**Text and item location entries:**
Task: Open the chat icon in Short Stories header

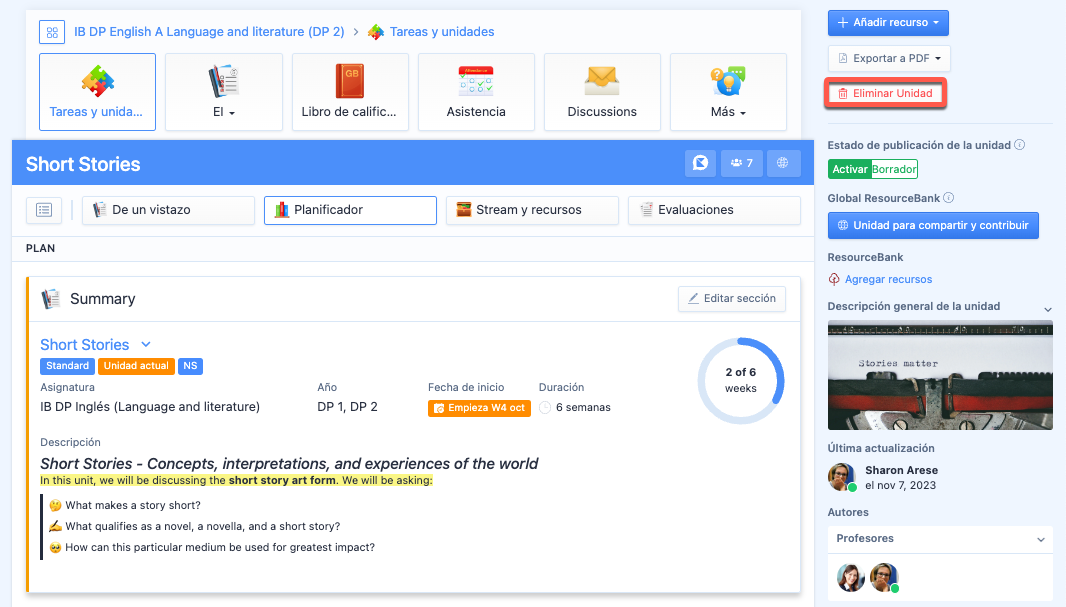Action: click(699, 163)
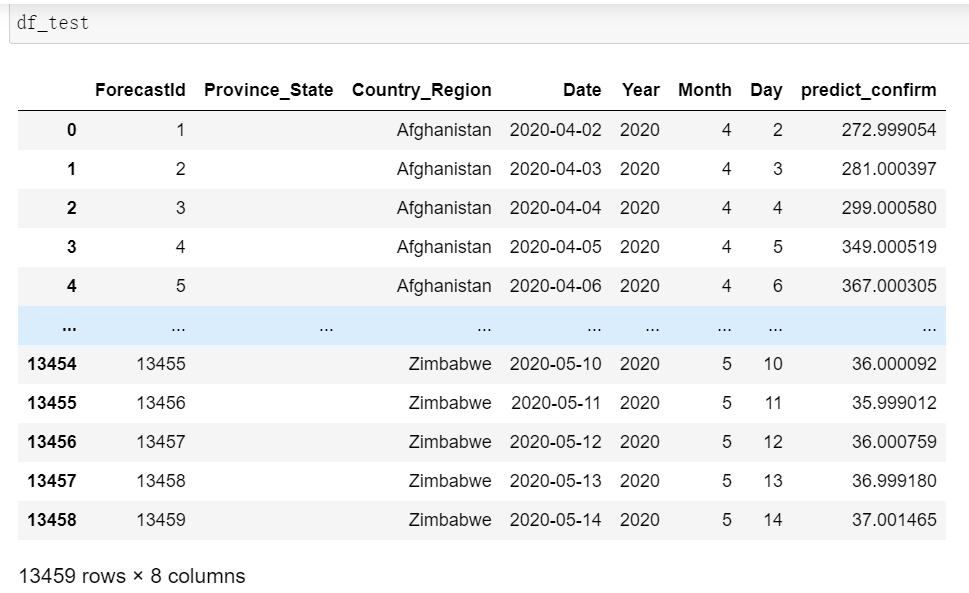
Task: Click the truncated rows ellipsis under ForecastId
Action: click(x=177, y=326)
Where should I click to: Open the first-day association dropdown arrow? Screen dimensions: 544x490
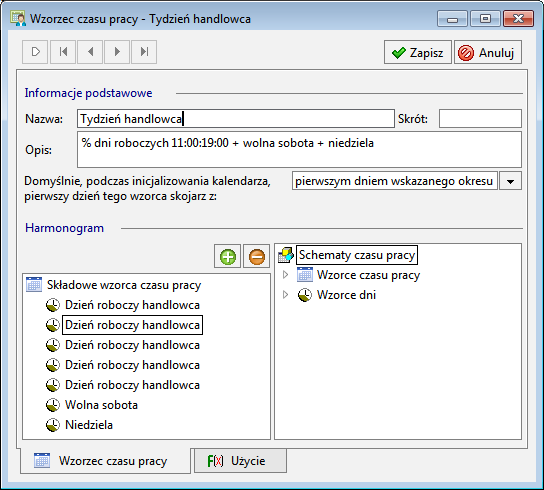[x=510, y=181]
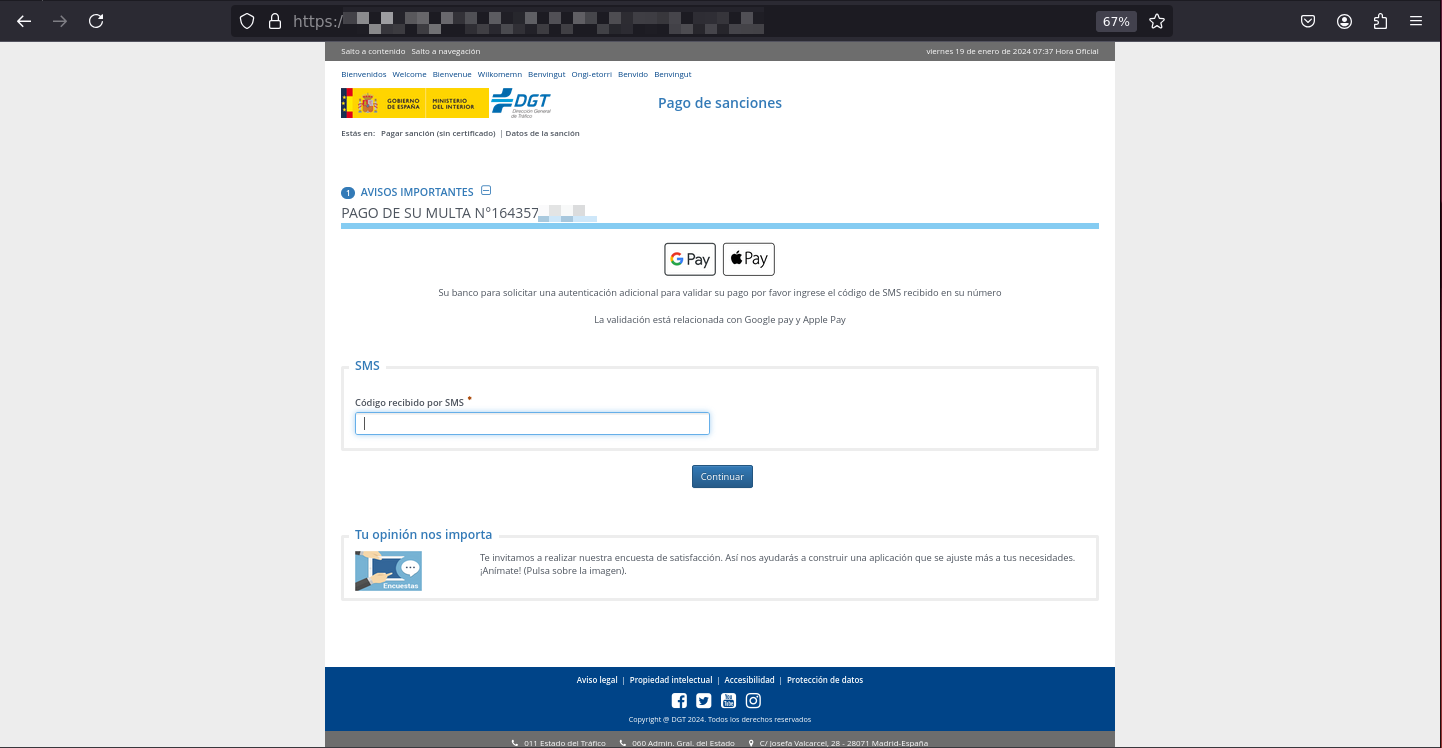Click the Save to Pocket icon
This screenshot has height=748, width=1442.
(x=1307, y=21)
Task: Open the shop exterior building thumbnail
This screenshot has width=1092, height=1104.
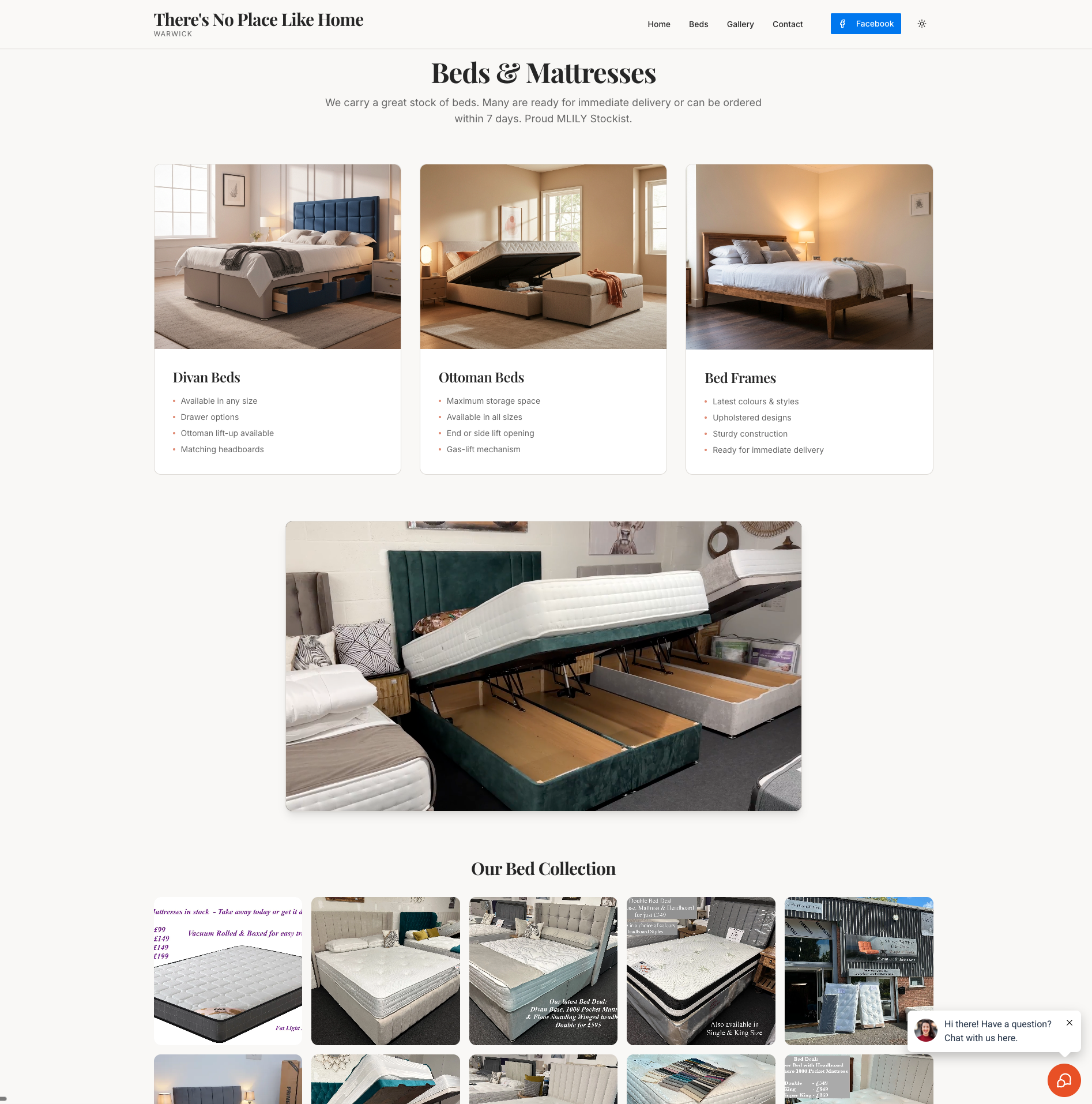Action: pos(858,971)
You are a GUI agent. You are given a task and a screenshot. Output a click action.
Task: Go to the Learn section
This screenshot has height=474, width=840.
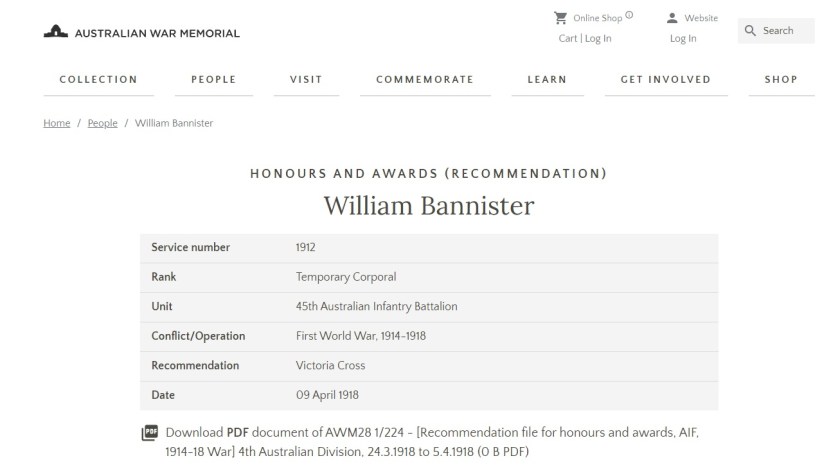546,80
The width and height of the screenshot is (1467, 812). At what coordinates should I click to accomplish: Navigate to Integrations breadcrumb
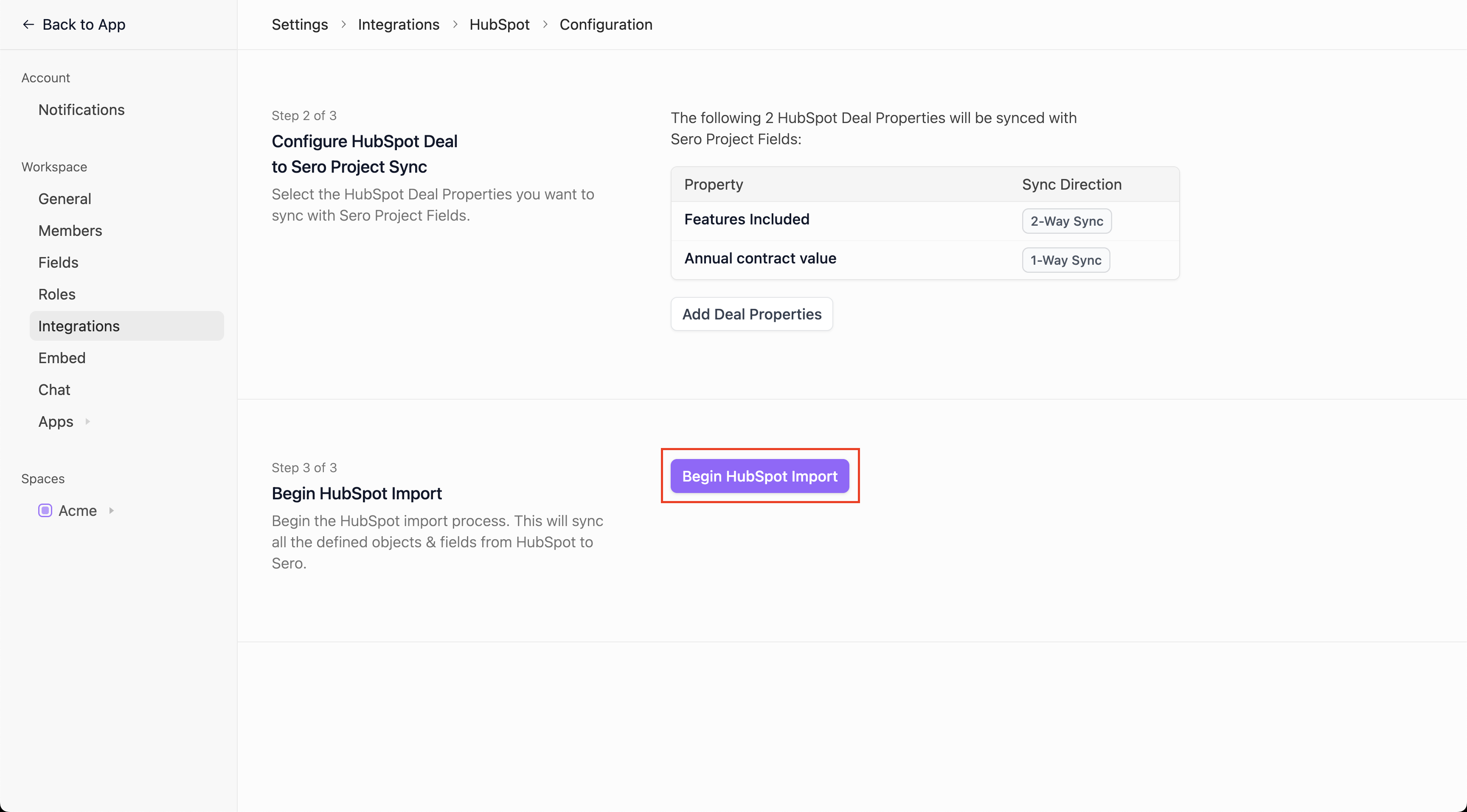398,25
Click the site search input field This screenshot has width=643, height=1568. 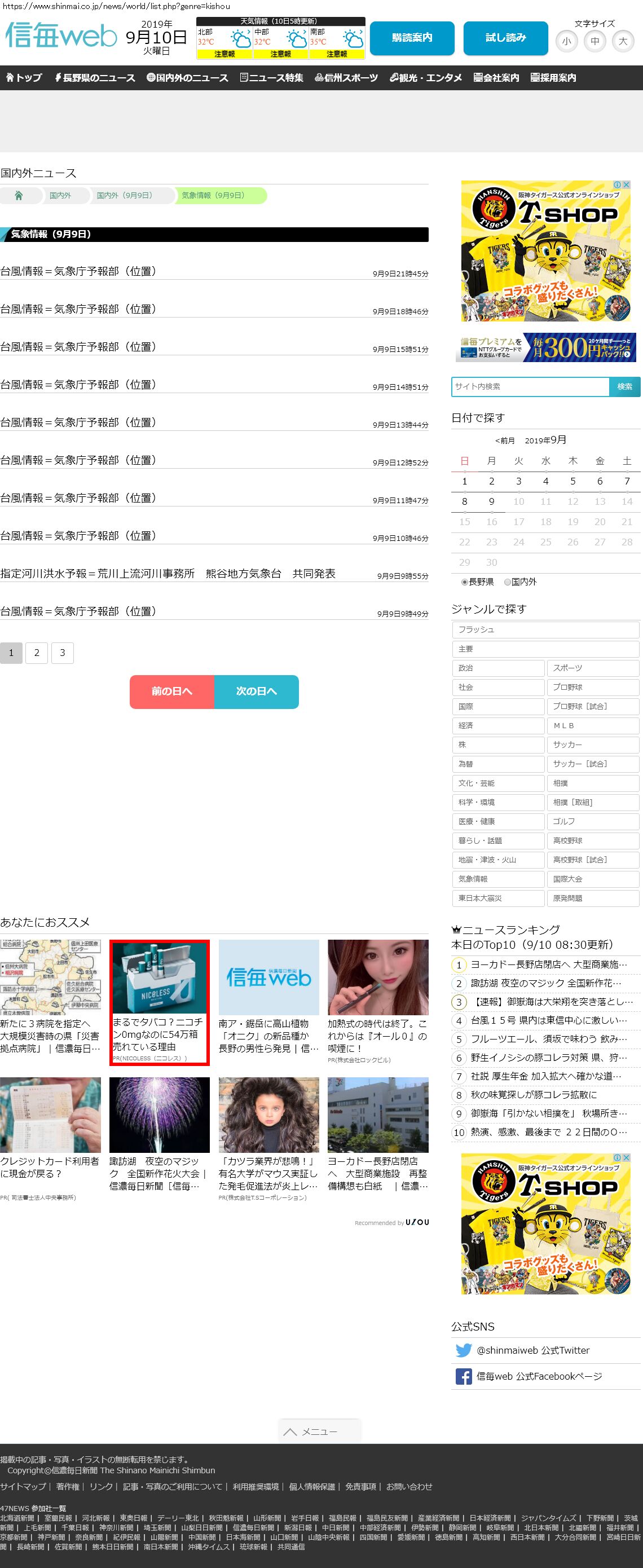tap(530, 386)
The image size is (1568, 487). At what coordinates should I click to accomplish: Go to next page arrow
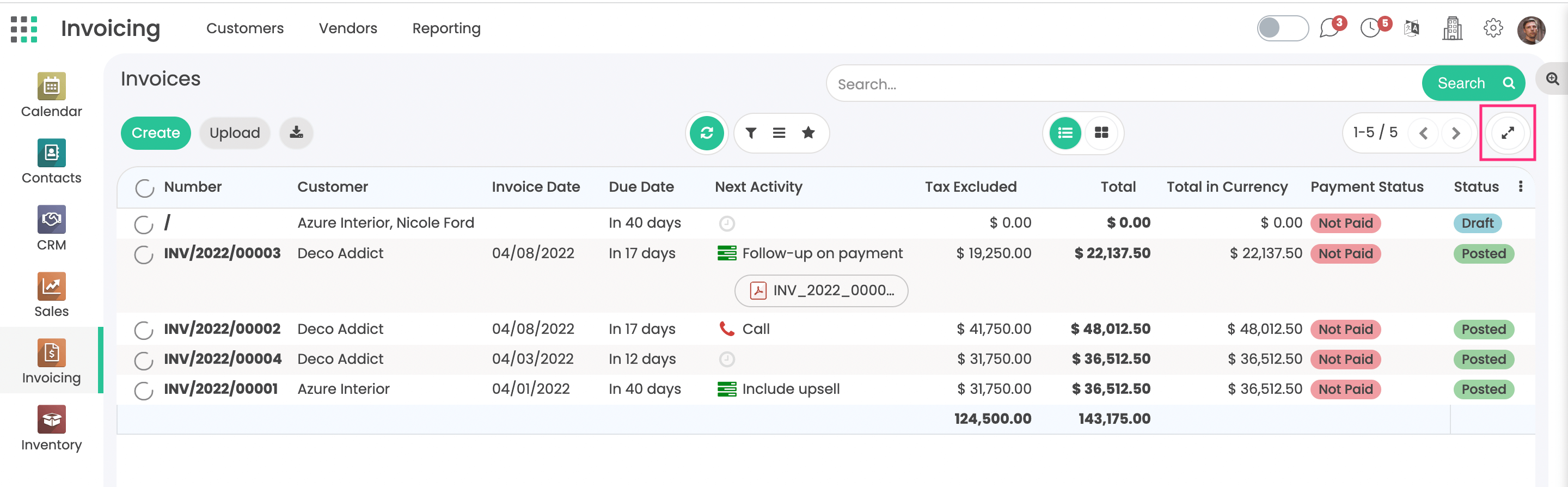tap(1455, 133)
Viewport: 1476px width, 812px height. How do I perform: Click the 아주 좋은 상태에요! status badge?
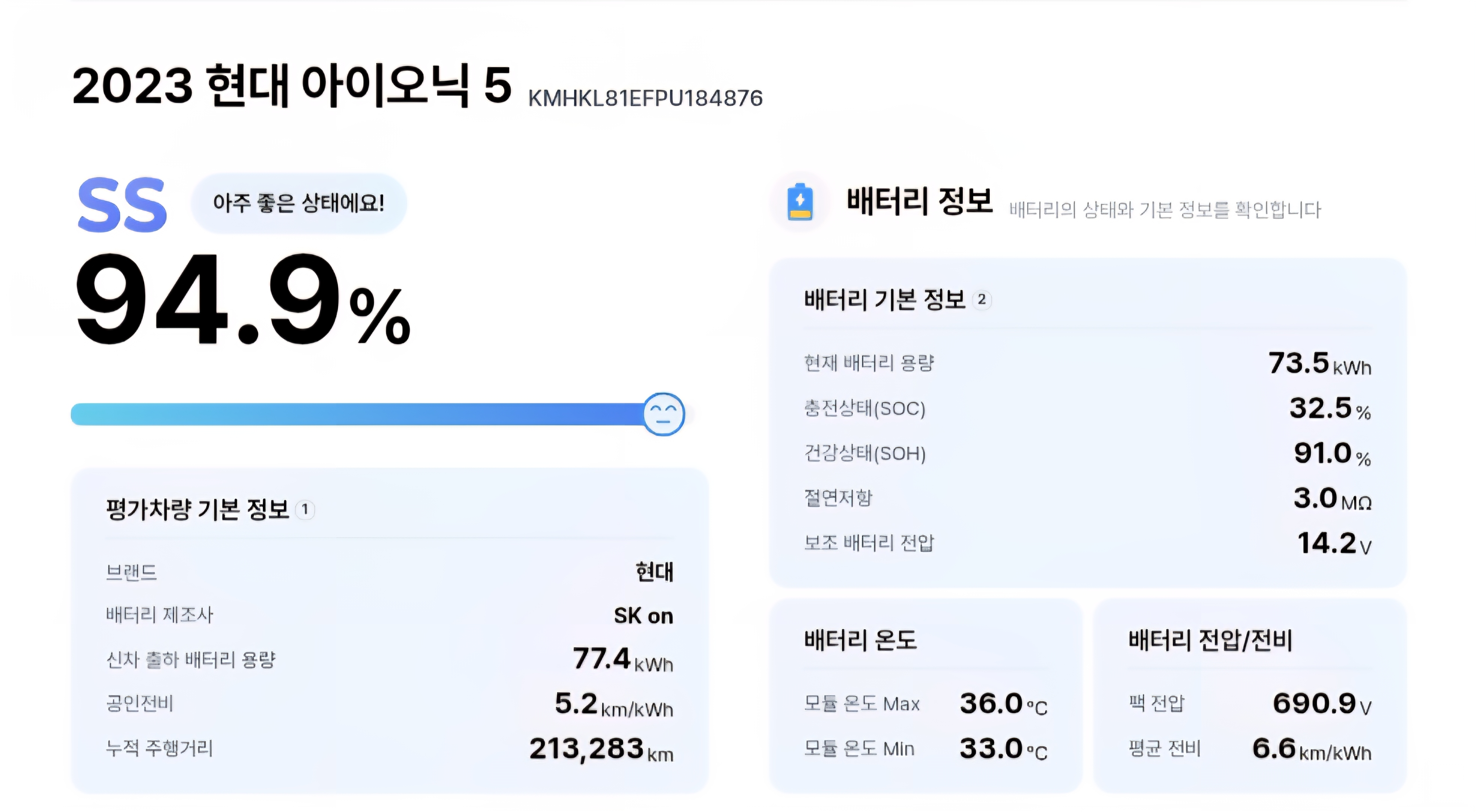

**EXERCISE TASK:** Please lay out the lines of the material above as a numbered list, beginning at the line that contains "Where should I" and stopping after the line that contains "(x=1307, y=21)". Skip blank lines and leave the pictures out of your answer.

**RIGHT ANSWER:**
1. Where should I click to: Open the first-day association dropdown arrow? Screen dimensions: 544x490
2. [x=510, y=181]
3. Click the Save to Pocket icon
4. This screenshot has height=748, width=1442.
5. (x=1307, y=21)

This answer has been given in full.